El informe incorporado al sumario del ‘caso Nóos’ trae la luz pública en parte los hábitos de la infanta Cristina como consumidora a través de sus variados gastos personales sufragados con cargo a los fondos procedentes de las arcas valencianas y baleares que fueron desviados a Aizoon, la sociedad mercantil que ella compartía con su marido al 50 por ciento y a la que fue a parar parte del dinero obtenido fraudulentamente por la ONG Instituto Nóos.
La infanta Cristina utilizó la tarjeta de crédito a nombre de Aizoon: pagó en restaurantes de muy variado nivel como 352 euros en el lujoso ‘Escarabat Negre’ de Port de Solle; 108 en una comida en el ‘Jardi de L’abades’; o los 60,68 en el ‘Río Grande’ de Bethesda, durante su estancia en Estados Unidos…
Se reflejan las compras de flores de la infanta Cristina con cargo a esa tarjeta Visa Bussines de Oro, 81 euros en Interflora, o, en septiembre de 2009, 200 euros en la selecta floristeria barcelonesa Arc Verd.
La infanta se gastó en una sola compra el 2 de septiembre de 2006, 627 euros en la tienda de ropa infantil de lujo Bonpoint de Barcelona.
Sus gastos personales se extienden desde pequeñas cantidades como el pago de peajes de autopistas, como la vasco-aragonesa, a descargas telefónicas de canciones en la tienda digital de ‘i Tunes’, ampliando su arco hasta billetes de Renfe por valor de 108 euros.
Durante tres años Cristina de Borbón compró en el Centro Europeo de Barcelona los libros de texto y el material escolar de sus hijos para el Liceo Francés de Barcelona por un importe total de 1.522, 61 euros: 381 euros en agosto de 2006; 463, en julio de 2007; y 677, 21, en julio de 2008

En un momento clave de la instrucción se han hallado nuevos vínculos entre Aizoon y la infanta Cristina que, no solo tuvo acceso a la cuenta donde llegaba el dinero turbio de Aizoon, sino que utilizó de manera regular durante años, la Visa Oro de esa empresa.

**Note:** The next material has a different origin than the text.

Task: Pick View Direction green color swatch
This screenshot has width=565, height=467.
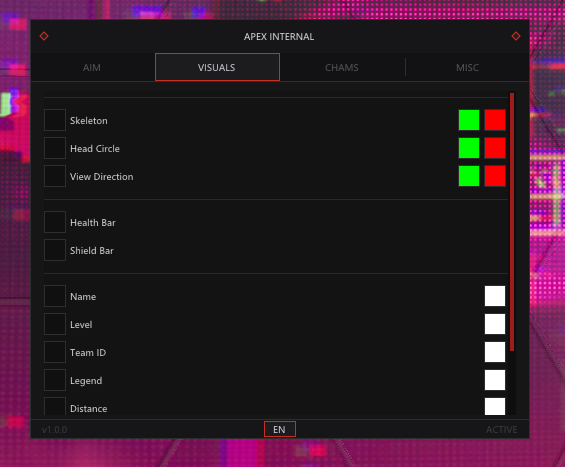Action: pos(469,176)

La infanta Cristina e Iñaki Urdangarin en Barcelona en abril de 2013

La infanta Cristina e Iñaki Urdangarin siguen EN EL OJO DEL HURACÁN mediático y en el punto de mira de las investigaciones del juez Castro.

Además, el juez instructor del ‘caso Nóos’, José Castro, ha incorporado a la causa la información remitida por La Caixa según la cual el 27 de diciembre de 2006, fueron traspasados desde la mercantil Aizoon, integrante del entramado Nóos, hasta un total de 150.000 euros a una cuenta bancaria cuyo titular es Iñaki Urdangarin y de la que podía sacar dinero la infanta Cristina al al estar autorizada, por lo que tuvo acceso a 150.000 euros procedentes de Nóos.

Al margen de los datos aportados por la entidad bancaria, el juez Castro se encuentra a la espera de que la Agencia Tributaria aporte los datos que solicitó sobre la forma en que se pagaron los trabajos que los proveedores de la empresa Aizoon realizaron en la rehabilitación, reforma y mantenimiento de la mansión de Pedralbes, propiedad del matrimonio Urdangarin-Borbón, que precisa en su investigación de un presunto delito de blanqueo de capitales.

Recordemos que el juez ha solicitado tres informes específicos sobre la vida fiscal y patrimonial de la infanta Cristina: gastos, cuentas y declaraciones de impuestos, propios y de Aizoon, a la Agencia Tributaria. Otro informe a la Policía Judicial sobre los pagos a proveedores de los duques, factura a factura, en especial sobre la participación de la infanta en la encomienda de trabajos y compras a proveedores para las obras y decoración de su mansión de Barcelona (tres millones de euros), en cuya compra los duques de Palma gastaron seis millones. Ahora, está en venta por diez millones, una vez que CRISTINA DE BORBÓN  Y SUS HIJOS SE HAN IDO A VIVIR A SUIZA.

El juez Castro, que investiga a la hija del rey por presunto blanqueo de capitales y delito fiscal, decidirá en las próximas semanas si archiva definitivamente las investigaciones en torno a Cristina de Borbón o si, por el contrario, llama a declarar a la infanta en calidad de imputada. Así dará respuesta el juez al tribunal de la Sección Segunda de la Audiencia Provincial de Baleares, que le emplazó a poner término a las pesquisas relacionadas con la duquesa de Palma «en aras de evitar mayores especulaciones» y debido a que «no resulta posible ni aceptable investigarla indefinidamente».